======== Raw records ========

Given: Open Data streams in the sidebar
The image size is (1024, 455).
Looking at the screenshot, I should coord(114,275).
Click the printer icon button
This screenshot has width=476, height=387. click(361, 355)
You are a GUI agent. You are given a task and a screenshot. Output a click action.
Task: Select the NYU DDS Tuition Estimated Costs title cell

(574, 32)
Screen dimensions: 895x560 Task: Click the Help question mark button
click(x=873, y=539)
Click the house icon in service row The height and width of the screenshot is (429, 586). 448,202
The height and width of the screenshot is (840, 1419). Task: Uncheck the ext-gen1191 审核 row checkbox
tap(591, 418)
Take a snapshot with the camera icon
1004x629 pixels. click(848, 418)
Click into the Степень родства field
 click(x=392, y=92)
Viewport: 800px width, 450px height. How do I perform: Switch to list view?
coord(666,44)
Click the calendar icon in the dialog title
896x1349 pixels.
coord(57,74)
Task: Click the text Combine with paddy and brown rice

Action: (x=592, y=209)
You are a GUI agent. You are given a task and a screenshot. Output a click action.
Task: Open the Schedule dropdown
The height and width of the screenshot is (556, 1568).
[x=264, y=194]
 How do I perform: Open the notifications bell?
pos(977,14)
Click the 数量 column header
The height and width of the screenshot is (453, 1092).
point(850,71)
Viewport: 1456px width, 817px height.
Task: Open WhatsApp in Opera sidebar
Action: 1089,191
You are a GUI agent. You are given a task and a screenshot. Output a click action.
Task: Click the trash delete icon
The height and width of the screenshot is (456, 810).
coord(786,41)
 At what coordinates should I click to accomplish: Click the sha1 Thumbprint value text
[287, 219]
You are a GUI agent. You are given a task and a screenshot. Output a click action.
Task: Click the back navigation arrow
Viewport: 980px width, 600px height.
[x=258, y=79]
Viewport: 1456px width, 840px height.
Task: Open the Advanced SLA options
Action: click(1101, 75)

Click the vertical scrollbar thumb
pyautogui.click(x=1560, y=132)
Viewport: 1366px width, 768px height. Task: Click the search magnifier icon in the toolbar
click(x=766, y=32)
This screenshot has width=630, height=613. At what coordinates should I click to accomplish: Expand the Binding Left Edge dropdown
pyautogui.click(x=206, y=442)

========

## Objective
Format every line of the listing above as a numbered list, omitting any blank lines.

## The result
1. Given: Open Data streams in the sidebar
2. The image size is (1024, 455).
3. Looking at the screenshot, I should coord(114,275).
4. Click the printer icon button
5. This screenshot has width=476, height=387. click(361, 355)
6. You are a GUI agent. You are given a task and a screenshot. Output a click action.
7. Task: Select the NYU DDS Tuition Estimated Costs title cell
8. (574, 32)
9. Screen dimensions: 895x560 Task: Click the Help question mark button
10. click(x=873, y=539)
11. Click the house icon in service row The height and width of the screenshot is (429, 586). 448,202
12. The height and width of the screenshot is (840, 1419). Task: Uncheck the ext-gen1191 审核 row checkbox
13. tap(591, 418)
14. Take a snapshot with the camera icon
15. 1004x629 pixels. click(848, 418)
16. Click into the Степень родства field
17.  click(x=392, y=92)
18. Viewport: 800px width, 450px height. How do I perform: Switch to list view?
19. coord(666,44)
20. Click the calendar icon in the dialog title
21. 896x1349 pixels.
22. coord(57,74)
23. Task: Click the text Combine with paddy and brown rice
24. Action: (x=592, y=209)
25. You are a GUI agent. You are given a task and a screenshot. Output a click action.
26. Task: Open the Schedule dropdown
27. The height and width of the screenshot is (556, 1568).
28. [x=264, y=194]
29.  How do I perform: Open the notifications bell?
30. pos(977,14)
31. Click the 数量 column header
32. The height and width of the screenshot is (453, 1092).
33. point(850,71)
34. Viewport: 1456px width, 817px height.
35. Task: Open WhatsApp in Opera sidebar
36. Action: 1089,191
37. You are a GUI agent. You are given a task and a screenshot. Output a click action.
38. Task: Click the trash delete icon
39. The height and width of the screenshot is (456, 810).
40. coord(786,41)
41.  At what coordinates should I click to accomplish: Click the sha1 Thumbprint value text
42. [287, 219]
43. You are a GUI agent. You are given a task and a screenshot. Output a click action.
44. Task: Click the back navigation arrow
45. Viewport: 980px width, 600px height.
46. [x=258, y=79]
47. Viewport: 1456px width, 840px height.
48. Task: Open the Advanced SLA options
49. Action: click(1101, 75)
50. Click the vertical scrollbar thumb
51. pyautogui.click(x=1560, y=132)
52. Viewport: 1366px width, 768px height. Task: Click the search magnifier icon in the toolbar
53. click(x=766, y=32)
54. This screenshot has width=630, height=613. At what coordinates should I click to accomplish: Expand the Binding Left Edge dropdown
55. pyautogui.click(x=206, y=442)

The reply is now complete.